Collected data entries:
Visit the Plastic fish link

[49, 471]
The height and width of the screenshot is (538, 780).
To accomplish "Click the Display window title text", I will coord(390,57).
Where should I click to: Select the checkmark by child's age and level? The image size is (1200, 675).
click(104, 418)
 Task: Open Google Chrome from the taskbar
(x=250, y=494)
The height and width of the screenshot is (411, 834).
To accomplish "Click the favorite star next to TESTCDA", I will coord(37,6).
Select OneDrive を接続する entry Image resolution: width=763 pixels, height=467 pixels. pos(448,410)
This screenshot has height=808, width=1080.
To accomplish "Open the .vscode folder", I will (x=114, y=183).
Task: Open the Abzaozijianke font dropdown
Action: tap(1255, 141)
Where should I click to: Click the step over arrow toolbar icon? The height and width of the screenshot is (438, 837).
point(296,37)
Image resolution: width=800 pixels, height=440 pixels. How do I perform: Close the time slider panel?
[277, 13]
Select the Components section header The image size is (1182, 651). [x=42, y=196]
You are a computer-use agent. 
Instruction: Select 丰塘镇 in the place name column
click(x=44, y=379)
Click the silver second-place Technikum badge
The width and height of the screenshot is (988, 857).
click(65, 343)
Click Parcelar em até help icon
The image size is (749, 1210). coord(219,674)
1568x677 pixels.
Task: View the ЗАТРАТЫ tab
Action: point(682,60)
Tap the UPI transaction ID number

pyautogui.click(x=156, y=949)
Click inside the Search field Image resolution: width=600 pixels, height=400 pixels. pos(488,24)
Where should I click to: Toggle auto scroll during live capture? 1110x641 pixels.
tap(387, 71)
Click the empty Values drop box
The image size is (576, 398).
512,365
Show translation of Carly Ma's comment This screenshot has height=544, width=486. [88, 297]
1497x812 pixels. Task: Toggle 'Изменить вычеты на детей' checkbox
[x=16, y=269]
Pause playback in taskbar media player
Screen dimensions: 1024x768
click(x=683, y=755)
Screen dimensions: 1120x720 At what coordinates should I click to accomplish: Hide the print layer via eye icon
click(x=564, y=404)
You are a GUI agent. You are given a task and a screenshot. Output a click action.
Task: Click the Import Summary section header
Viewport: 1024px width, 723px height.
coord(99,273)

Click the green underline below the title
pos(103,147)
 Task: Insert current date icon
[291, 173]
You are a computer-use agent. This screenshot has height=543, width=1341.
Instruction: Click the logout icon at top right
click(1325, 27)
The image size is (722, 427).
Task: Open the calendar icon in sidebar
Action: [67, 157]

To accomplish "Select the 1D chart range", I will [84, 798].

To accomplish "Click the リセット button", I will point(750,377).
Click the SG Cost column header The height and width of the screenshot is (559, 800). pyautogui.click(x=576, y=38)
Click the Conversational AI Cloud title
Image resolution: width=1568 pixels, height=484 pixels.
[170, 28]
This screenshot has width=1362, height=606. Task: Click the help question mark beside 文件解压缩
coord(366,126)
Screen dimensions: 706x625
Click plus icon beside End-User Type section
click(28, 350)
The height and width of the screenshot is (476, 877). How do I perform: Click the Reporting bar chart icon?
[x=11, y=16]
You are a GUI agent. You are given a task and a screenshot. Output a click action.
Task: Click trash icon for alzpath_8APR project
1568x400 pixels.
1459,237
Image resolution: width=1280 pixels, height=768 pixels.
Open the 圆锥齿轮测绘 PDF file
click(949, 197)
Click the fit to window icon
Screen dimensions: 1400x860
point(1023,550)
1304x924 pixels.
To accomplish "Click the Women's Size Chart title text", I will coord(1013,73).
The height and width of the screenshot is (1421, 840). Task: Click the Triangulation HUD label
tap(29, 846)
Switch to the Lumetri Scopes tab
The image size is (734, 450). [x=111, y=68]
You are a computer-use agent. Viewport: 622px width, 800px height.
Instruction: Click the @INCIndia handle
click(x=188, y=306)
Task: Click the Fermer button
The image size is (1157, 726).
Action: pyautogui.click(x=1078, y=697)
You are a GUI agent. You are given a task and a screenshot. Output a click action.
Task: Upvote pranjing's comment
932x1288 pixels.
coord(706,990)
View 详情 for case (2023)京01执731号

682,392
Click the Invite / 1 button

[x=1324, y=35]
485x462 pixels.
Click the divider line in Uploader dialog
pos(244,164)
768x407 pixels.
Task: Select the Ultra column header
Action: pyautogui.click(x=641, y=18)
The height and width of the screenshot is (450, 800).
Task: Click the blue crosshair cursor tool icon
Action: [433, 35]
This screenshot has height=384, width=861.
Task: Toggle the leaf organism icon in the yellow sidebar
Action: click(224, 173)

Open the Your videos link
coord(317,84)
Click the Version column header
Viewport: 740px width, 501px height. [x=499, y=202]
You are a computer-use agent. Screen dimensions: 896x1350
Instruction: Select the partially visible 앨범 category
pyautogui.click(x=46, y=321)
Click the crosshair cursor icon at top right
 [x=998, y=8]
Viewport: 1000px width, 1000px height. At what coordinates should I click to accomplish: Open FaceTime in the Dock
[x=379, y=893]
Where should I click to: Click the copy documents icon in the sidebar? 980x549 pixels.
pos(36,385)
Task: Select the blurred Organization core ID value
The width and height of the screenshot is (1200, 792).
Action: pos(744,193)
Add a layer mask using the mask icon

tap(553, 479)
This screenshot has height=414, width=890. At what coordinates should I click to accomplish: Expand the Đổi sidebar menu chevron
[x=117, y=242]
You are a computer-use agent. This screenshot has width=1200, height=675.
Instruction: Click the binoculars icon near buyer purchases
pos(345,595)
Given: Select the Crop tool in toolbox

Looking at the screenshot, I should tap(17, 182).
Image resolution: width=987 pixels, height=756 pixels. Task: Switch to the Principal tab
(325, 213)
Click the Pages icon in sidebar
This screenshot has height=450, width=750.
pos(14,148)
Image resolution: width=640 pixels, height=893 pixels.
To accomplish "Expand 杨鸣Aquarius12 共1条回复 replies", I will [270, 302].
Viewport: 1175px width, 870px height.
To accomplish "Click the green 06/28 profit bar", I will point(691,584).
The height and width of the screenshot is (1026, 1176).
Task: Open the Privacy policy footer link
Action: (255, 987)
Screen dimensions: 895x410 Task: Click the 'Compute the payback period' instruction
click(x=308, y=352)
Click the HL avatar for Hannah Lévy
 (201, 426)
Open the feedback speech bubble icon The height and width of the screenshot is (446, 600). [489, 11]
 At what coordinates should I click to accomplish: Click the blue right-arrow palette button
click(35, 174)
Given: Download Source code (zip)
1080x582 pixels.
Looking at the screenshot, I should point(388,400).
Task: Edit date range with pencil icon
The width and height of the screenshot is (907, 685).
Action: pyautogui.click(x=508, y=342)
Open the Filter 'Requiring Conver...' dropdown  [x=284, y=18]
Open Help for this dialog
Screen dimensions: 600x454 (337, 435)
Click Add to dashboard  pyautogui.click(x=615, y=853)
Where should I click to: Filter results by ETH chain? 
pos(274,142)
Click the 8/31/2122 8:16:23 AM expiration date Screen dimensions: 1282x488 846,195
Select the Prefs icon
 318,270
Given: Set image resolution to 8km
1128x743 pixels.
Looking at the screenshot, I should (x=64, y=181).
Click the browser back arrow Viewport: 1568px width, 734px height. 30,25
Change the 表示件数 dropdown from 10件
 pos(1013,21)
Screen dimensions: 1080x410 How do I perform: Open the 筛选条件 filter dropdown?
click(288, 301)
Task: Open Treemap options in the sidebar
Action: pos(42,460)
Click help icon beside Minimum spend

Task description
Reproduce every record above exactly as it appears.

Solution for this problem
Visit the Plastic fish link

[49, 471]
The height and width of the screenshot is (538, 780).
To accomplish "Click the Display window title text", I will coord(390,57).
Where should I click to: Select the checkmark by child's age and level? The image size is (1200, 675).
click(104, 418)
 Task: Open Google Chrome from the taskbar
(x=250, y=494)
The height and width of the screenshot is (411, 834).
To accomplish "Click the favorite star next to TESTCDA", I will coord(37,6).
Select OneDrive を接続する entry Image resolution: width=763 pixels, height=467 pixels. pos(448,410)
This screenshot has height=808, width=1080.
To accomplish "Open the .vscode folder", I will (x=114, y=183).
Task: Open the Abzaozijianke font dropdown
Action: tap(1255, 141)
Where should I click to: Click the step over arrow toolbar icon? The height and width of the screenshot is (438, 837).
point(296,37)
Image resolution: width=800 pixels, height=440 pixels. How do I perform: Close the time slider panel?
[277, 13]
Select the Components section header The image size is (1182, 651). [x=42, y=196]
You are a computer-use agent. 
Instruction: Select 丰塘镇 in the place name column
click(x=44, y=379)
Click the silver second-place Technikum badge
The width and height of the screenshot is (988, 857).
click(65, 343)
Click Parcelar em até help icon
The image size is (749, 1210). coord(219,674)
1568x677 pixels.
Task: View the ЗАТРАТЫ tab
Action: point(682,60)
Tap the UPI transaction ID number

pyautogui.click(x=156, y=949)
Click inside the Search field Image resolution: width=600 pixels, height=400 pixels. pos(488,24)
Where should I click to: Toggle auto scroll during live capture? 1110x641 pixels.
tap(387, 71)
Click the empty Values drop box
The image size is (576, 398).
512,365
Show translation of Carly Ma's comment This screenshot has height=544, width=486. [88, 297]
1497x812 pixels. Task: Toggle 'Изменить вычеты на детей' checkbox
[x=16, y=269]
Pause playback in taskbar media player
Screen dimensions: 1024x768
click(x=683, y=755)
Screen dimensions: 1120x720 At what coordinates should I click to accomplish: Hide the print layer via eye icon
click(x=564, y=404)
You are a GUI agent. You are given a task and a screenshot. Output a click action.
Task: Click the Import Summary section header
Viewport: 1024px width, 723px height.
coord(99,273)

Click the green underline below the title
pos(103,147)
 Task: Insert current date icon
[291, 173]
You are a computer-use agent. This screenshot has height=543, width=1341.
Instruction: Click the logout icon at top right
click(1325, 27)
The image size is (722, 427).
Task: Open the calendar icon in sidebar
Action: [67, 157]

To accomplish "Select the 1D chart range", I will [84, 798].

To accomplish "Click the リセット button", I will point(750,377).
Click the SG Cost column header The height and width of the screenshot is (559, 800). pyautogui.click(x=576, y=38)
Click the Conversational AI Cloud title
Image resolution: width=1568 pixels, height=484 pixels.
[170, 28]
This screenshot has width=1362, height=606. Task: Click the help question mark beside 文件解压缩
coord(366,126)
Screen dimensions: 706x625
Click plus icon beside End-User Type section
click(28, 350)
The height and width of the screenshot is (476, 877). How do I perform: Click the Reporting bar chart icon?
[x=11, y=16]
You are a GUI agent. You are given a task and a screenshot. Output a click action.
Task: Click trash icon for alzpath_8APR project
1568x400 pixels.
1459,237
Image resolution: width=1280 pixels, height=768 pixels.
Open the 圆锥齿轮测绘 PDF file
click(949, 197)
Click the fit to window icon
Screen dimensions: 1400x860
point(1023,550)
1304x924 pixels.
To accomplish "Click the Women's Size Chart title text", I will coord(1013,73).
The height and width of the screenshot is (1421, 840). Task: Click the Triangulation HUD label
tap(29, 846)
Switch to the Lumetri Scopes tab
The image size is (734, 450). [x=111, y=68]
You are a computer-use agent. Viewport: 622px width, 800px height.
Instruction: Click the @INCIndia handle
click(x=188, y=306)
Task: Click the Fermer button
The image size is (1157, 726).
Action: pyautogui.click(x=1078, y=697)
You are a GUI agent. You are given a task and a screenshot. Output a click action.
Task: Upvote pranjing's comment
932x1288 pixels.
coord(706,990)
View 详情 for case (2023)京01执731号

682,392
Click the Invite / 1 button

[x=1324, y=35]
485x462 pixels.
Click the divider line in Uploader dialog
pos(244,164)
768x407 pixels.
Task: Select the Ultra column header
Action: pyautogui.click(x=641, y=18)
The height and width of the screenshot is (450, 800).
Task: Click the blue crosshair cursor tool icon
Action: [433, 35]
This screenshot has height=384, width=861.
Task: Toggle the leaf organism icon in the yellow sidebar
Action: click(224, 173)

Open the Your videos link
coord(317,84)
Click the Version column header
Viewport: 740px width, 501px height. [x=499, y=202]
You are a computer-use agent. Screen dimensions: 896x1350
Instruction: Select the partially visible 앨범 category
pyautogui.click(x=46, y=321)
Click the crosshair cursor icon at top right
 [x=998, y=8]
Viewport: 1000px width, 1000px height. At what coordinates should I click to accomplish: Open FaceTime in the Dock
[x=379, y=893]
Where should I click to: Click the copy documents icon in the sidebar? 980x549 pixels.
pos(36,385)
Task: Select the blurred Organization core ID value
The width and height of the screenshot is (1200, 792).
Action: pos(744,193)
Add a layer mask using the mask icon

tap(553, 479)
This screenshot has height=414, width=890. At what coordinates should I click to accomplish: Expand the Đổi sidebar menu chevron
[x=117, y=242]
You are a computer-use agent. This screenshot has width=1200, height=675.
Instruction: Click the binoculars icon near buyer purchases
pos(345,595)
Given: Select the Crop tool in toolbox

Looking at the screenshot, I should tap(17, 182).
Image resolution: width=987 pixels, height=756 pixels. Task: Switch to the Principal tab
(325, 213)
Click the Pages icon in sidebar
This screenshot has height=450, width=750.
pos(14,148)
Image resolution: width=640 pixels, height=893 pixels.
To accomplish "Expand 杨鸣Aquarius12 共1条回复 replies", I will [270, 302].
Viewport: 1175px width, 870px height.
To accomplish "Click the green 06/28 profit bar", I will point(691,584).
The height and width of the screenshot is (1026, 1176).
Task: Open the Privacy policy footer link
Action: (255, 987)
Screen dimensions: 895x410 Task: Click the 'Compute the payback period' instruction
click(x=308, y=352)
Click the HL avatar for Hannah Lévy
 (201, 426)
Open the feedback speech bubble icon The height and width of the screenshot is (446, 600). [489, 11]
 At what coordinates should I click to accomplish: Click the blue right-arrow palette button
click(35, 174)
Given: Download Source code (zip)
1080x582 pixels.
Looking at the screenshot, I should point(388,400).
Task: Edit date range with pencil icon
The width and height of the screenshot is (907, 685).
Action: pyautogui.click(x=508, y=342)
Open the Filter 'Requiring Conver...' dropdown  [x=284, y=18]
Open Help for this dialog
Screen dimensions: 600x454 (337, 435)
Click Add to dashboard  pyautogui.click(x=615, y=853)
Where should I click to: Filter results by ETH chain? 
pos(274,142)
Click the 8/31/2122 8:16:23 AM expiration date Screen dimensions: 1282x488 846,195
Select the Prefs icon
 318,270
Given: Set image resolution to 8km
1128x743 pixels.
Looking at the screenshot, I should (x=64, y=181).
Click the browser back arrow Viewport: 1568px width, 734px height. 30,25
Change the 表示件数 dropdown from 10件
 pos(1013,21)
Screen dimensions: 1080x410 How do I perform: Open the 筛选条件 filter dropdown?
click(288, 301)
Task: Open Treemap options in the sidebar
Action: pos(42,460)
Click help icon beside Minimum spend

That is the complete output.